The public sculpture "Crescendo (Rising Wave)" was commissioned for Burlington's Aldershot Village and reflects both contemporary and historical themes. Its wave configuration refers to the nearby lake and the importance of water in the town's progress. According to Otasevic, the sculpture's "converging and diverging shape represents a hub of activity in the community." A recent commission includes a public art installation for the Ion rapid transit network in Waterloo. Lining a pedestrian walkway, "Fabric of Place" references handmade textiles and our connection to community, as well as celebrating diversity. Otasevic is a member of the Sculptors Society of Canada.

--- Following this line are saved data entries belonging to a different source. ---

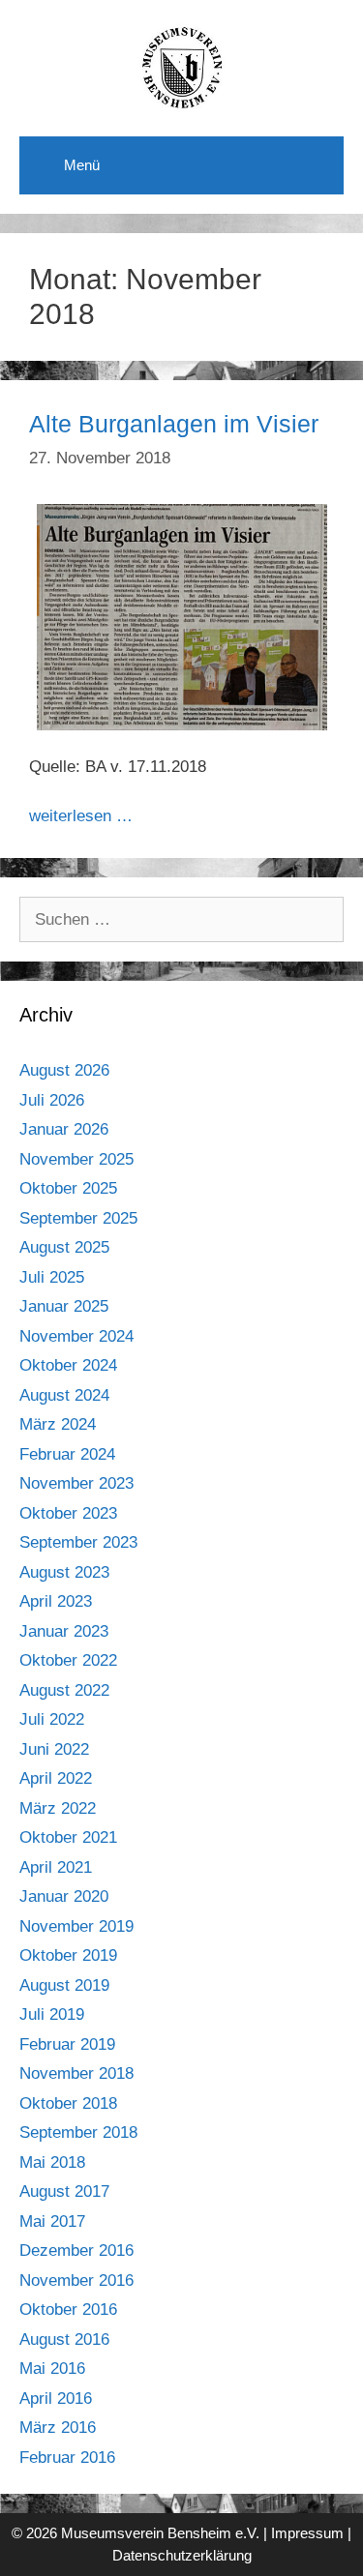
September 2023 (78, 1542)
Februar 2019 (67, 2044)
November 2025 (76, 1159)
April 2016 (55, 2398)
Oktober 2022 (68, 1660)
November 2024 (76, 1336)
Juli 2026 (51, 1100)
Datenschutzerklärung (182, 2555)
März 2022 (57, 1808)
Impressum (307, 2533)
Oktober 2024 (68, 1365)
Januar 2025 (63, 1306)
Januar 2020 (63, 1896)
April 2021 (55, 1867)
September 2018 (78, 2132)
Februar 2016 (67, 2457)
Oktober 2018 (68, 2103)
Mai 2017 (52, 2221)
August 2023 (64, 1572)
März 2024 (57, 1424)
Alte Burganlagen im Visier (173, 423)
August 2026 (64, 1070)
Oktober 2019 (68, 1955)
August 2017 (64, 2191)
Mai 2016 (52, 2368)
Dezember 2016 (76, 2250)
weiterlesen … (81, 816)
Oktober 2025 (68, 1188)
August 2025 (64, 1247)
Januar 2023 (63, 1631)
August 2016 (64, 2339)
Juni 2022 (54, 1749)
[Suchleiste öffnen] (315, 160)
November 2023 (76, 1483)
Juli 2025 (51, 1277)
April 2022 (55, 1778)
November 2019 (76, 1926)
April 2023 (55, 1601)
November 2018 (76, 2073)
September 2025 (78, 1218)
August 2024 (64, 1395)
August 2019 (64, 1985)
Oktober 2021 (68, 1837)
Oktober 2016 (68, 2309)
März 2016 (57, 2427)
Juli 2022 (51, 1719)
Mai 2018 (52, 2162)
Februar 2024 (67, 1454)
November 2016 (76, 2280)
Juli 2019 (51, 2014)
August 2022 (64, 1690)
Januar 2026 (63, 1129)
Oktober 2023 (68, 1513)
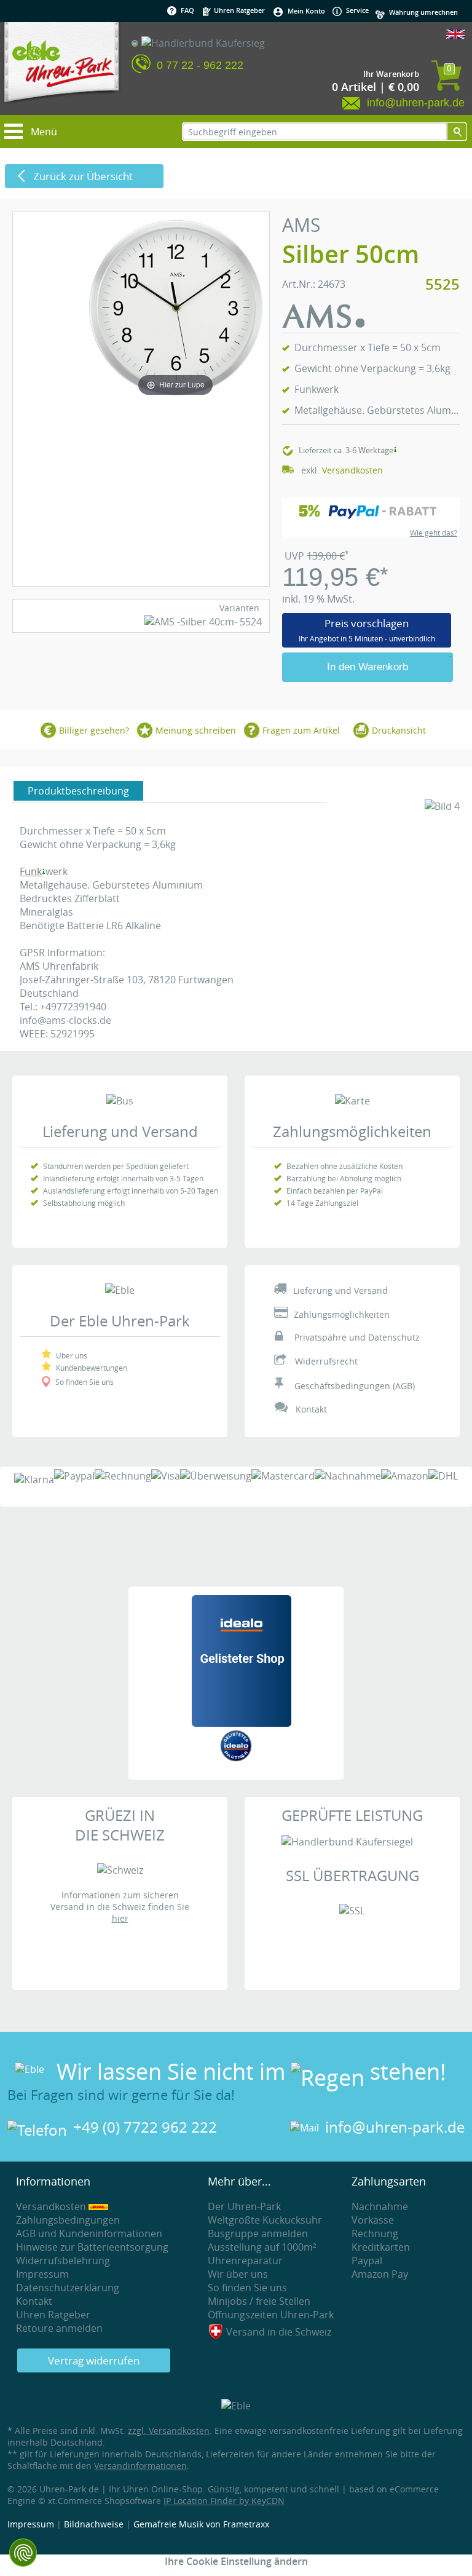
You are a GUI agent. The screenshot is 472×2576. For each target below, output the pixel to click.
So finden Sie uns (84, 1382)
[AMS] (323, 324)
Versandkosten (352, 470)
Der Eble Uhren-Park (120, 1321)
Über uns (71, 1355)
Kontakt (311, 1409)
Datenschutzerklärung (67, 2287)
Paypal (367, 2260)
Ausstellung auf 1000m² (262, 2247)
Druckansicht (399, 730)
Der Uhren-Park (244, 2206)
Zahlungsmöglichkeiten (352, 1131)
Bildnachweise (94, 2524)
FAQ (187, 10)
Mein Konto (306, 10)
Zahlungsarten (389, 2181)
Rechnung (375, 2233)
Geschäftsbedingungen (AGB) (354, 1386)
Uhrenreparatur (245, 2260)
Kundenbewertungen (91, 1368)
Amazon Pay (380, 2274)
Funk (31, 871)
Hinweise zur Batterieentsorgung (92, 2247)
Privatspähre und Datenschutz (357, 1337)
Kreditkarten (381, 2247)
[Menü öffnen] (15, 126)
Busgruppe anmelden (258, 2233)
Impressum (42, 2274)
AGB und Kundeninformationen (89, 2233)
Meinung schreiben (195, 730)
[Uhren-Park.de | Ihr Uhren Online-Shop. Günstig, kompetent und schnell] (61, 67)
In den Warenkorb (367, 667)
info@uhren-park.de (395, 2127)
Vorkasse (373, 2220)
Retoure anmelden (59, 2328)
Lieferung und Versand (120, 1131)
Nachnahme (380, 2206)
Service (356, 10)
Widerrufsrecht (326, 1361)
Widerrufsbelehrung (63, 2260)
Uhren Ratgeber (238, 10)
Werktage (375, 450)
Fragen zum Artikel (301, 730)
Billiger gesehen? (94, 730)
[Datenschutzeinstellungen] (23, 2552)
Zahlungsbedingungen (68, 2220)
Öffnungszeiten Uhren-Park (271, 2314)
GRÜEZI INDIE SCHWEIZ (120, 1825)
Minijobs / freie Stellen (259, 2301)
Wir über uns (238, 2274)
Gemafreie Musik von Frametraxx (201, 2524)
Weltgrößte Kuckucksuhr (265, 2220)
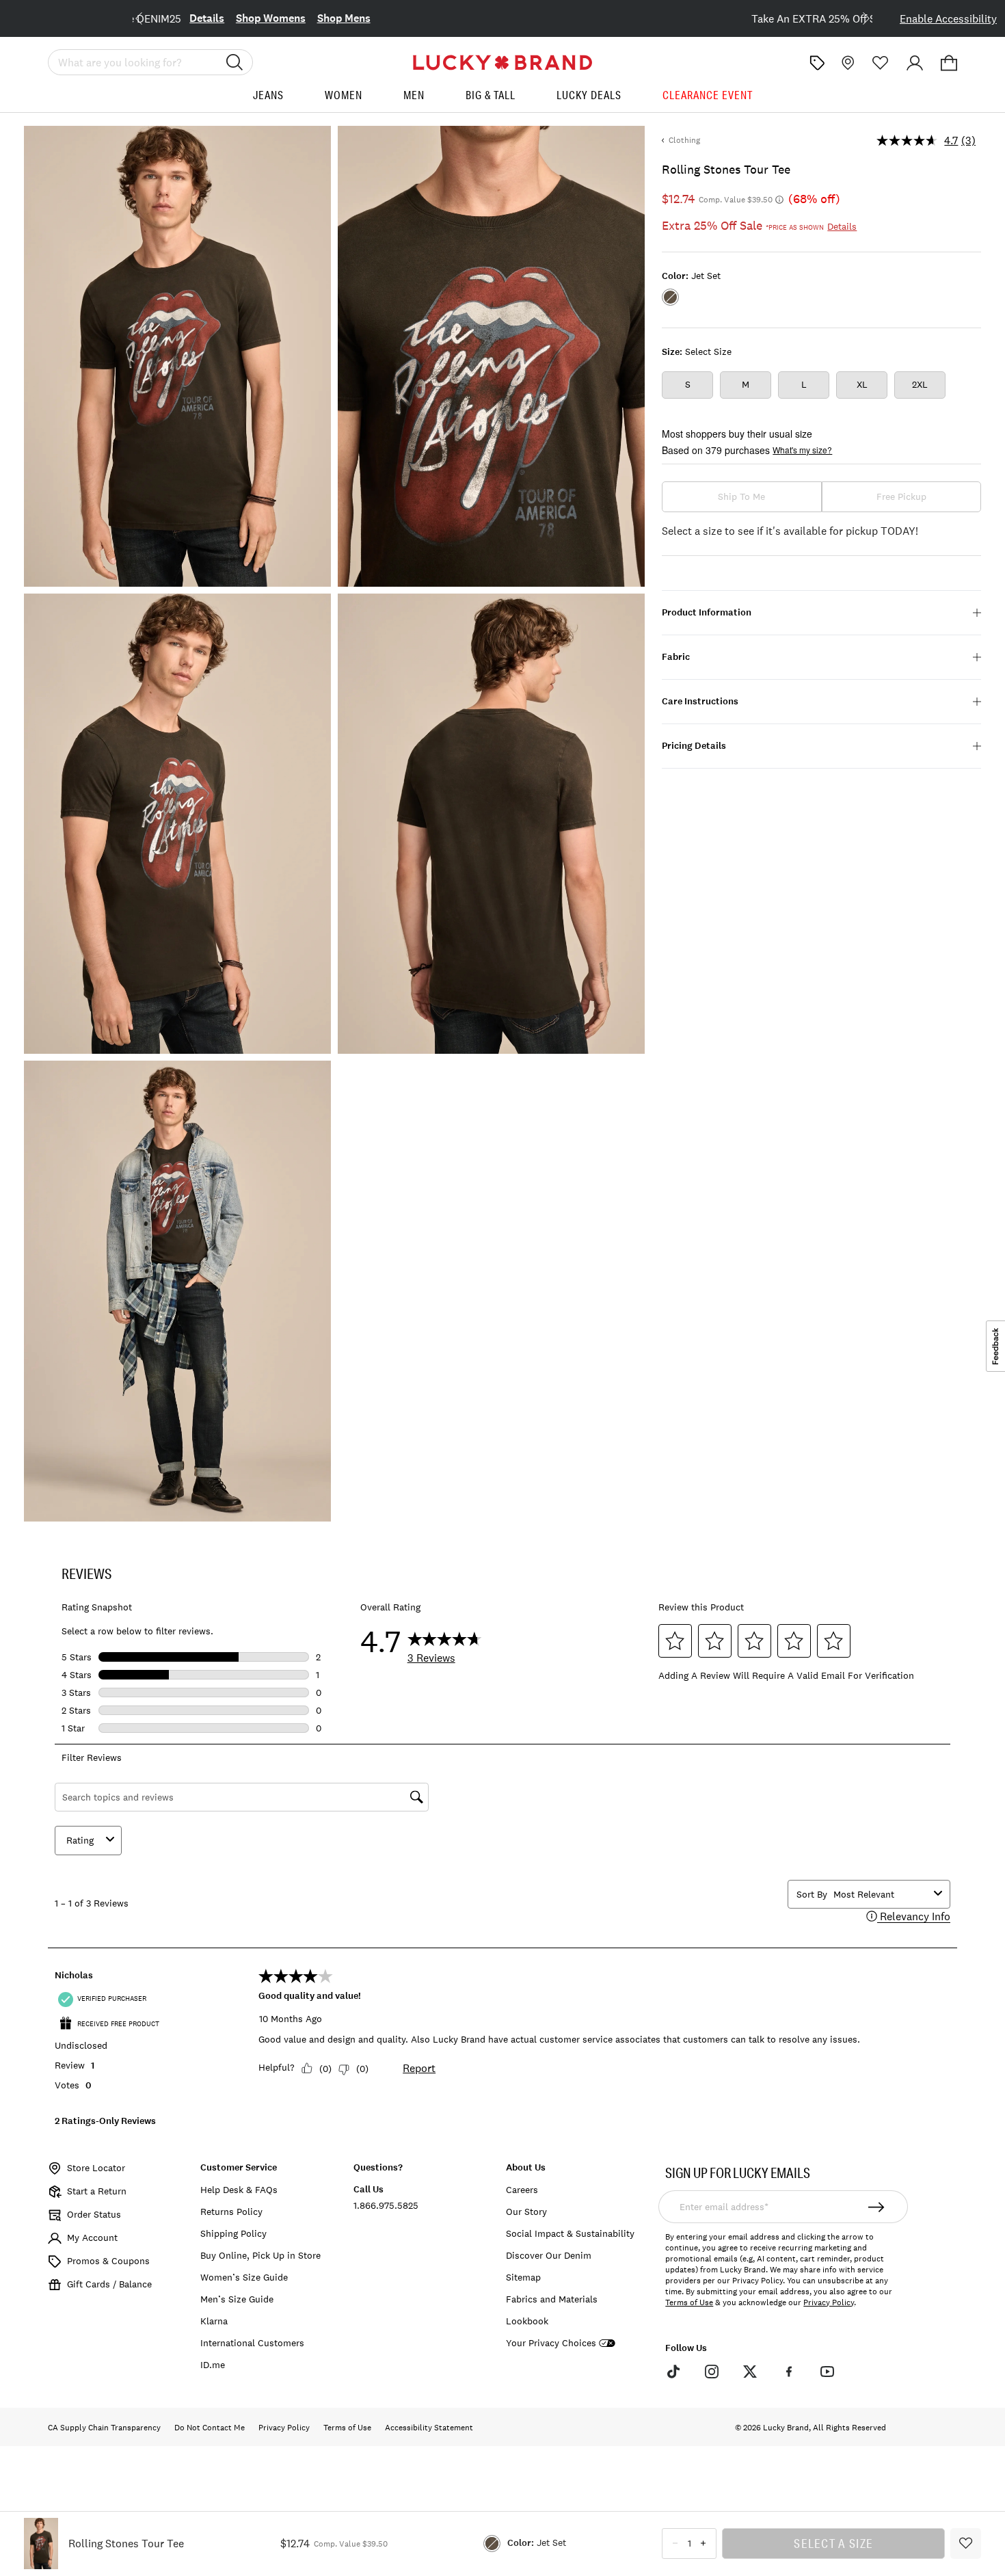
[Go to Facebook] (788, 2371)
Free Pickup (901, 496)
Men (414, 95)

==Background and Exhibits==
Born in Serbia, Otasevic grew up in a country that began relying on recycling practices in the early 1980s. Consequently, her art work has been influenced by environmental concerns. For example, she has used re-purposed bricks in her sculptural works. She studied design at the High School of Industrial Design in Belgrade and painting at the University of Arts in Belgrade. She left her native country and immigrated to Canada in 1994. She has exhibited in Canada, the US and the Middle East. In 2013, Otasevic had a solo show at the Canadian Sculpture Center, organized by the Sculptors Society of Canada. In 2010, she participated in a group exhibition at the John B. Aird Gallery, also organized by the Sculptors Society of Canada.